Data supplied:
▼▼▼

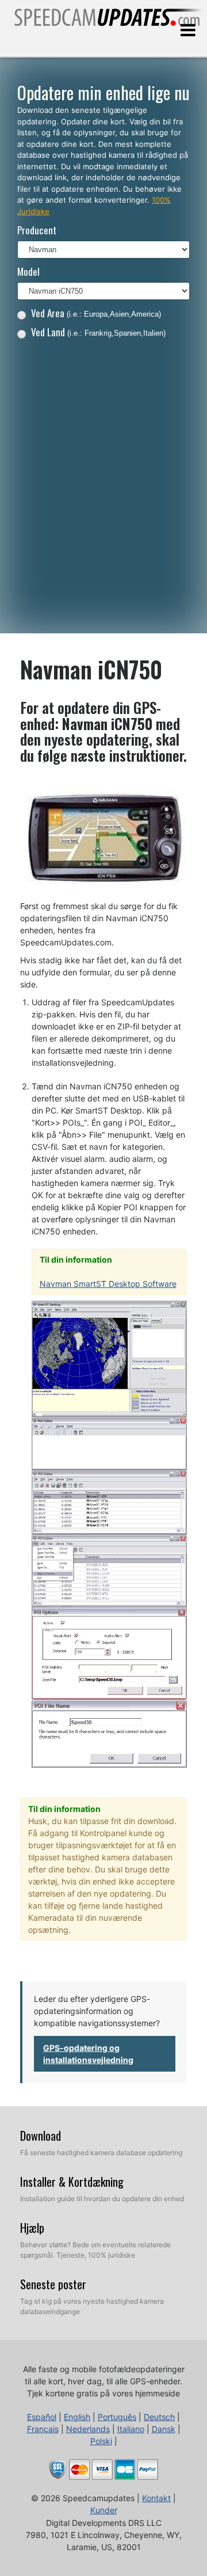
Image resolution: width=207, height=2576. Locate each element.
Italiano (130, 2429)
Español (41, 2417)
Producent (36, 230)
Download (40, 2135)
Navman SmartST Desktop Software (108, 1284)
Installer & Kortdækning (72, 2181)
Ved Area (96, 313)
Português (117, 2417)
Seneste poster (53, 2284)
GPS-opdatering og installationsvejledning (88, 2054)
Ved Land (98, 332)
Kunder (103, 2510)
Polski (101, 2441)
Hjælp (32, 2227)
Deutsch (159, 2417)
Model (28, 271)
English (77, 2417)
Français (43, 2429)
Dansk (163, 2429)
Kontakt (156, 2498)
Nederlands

▲▲▲

Using the listing above, return exactly, and only, the lines from the one that contains "Deutsch (159, 2417)" through its last line, both included.

Deutsch (159, 2417)
Model (28, 271)
English (77, 2417)
Français (43, 2429)
Dansk (163, 2429)
Kontakt (156, 2498)
Nederlands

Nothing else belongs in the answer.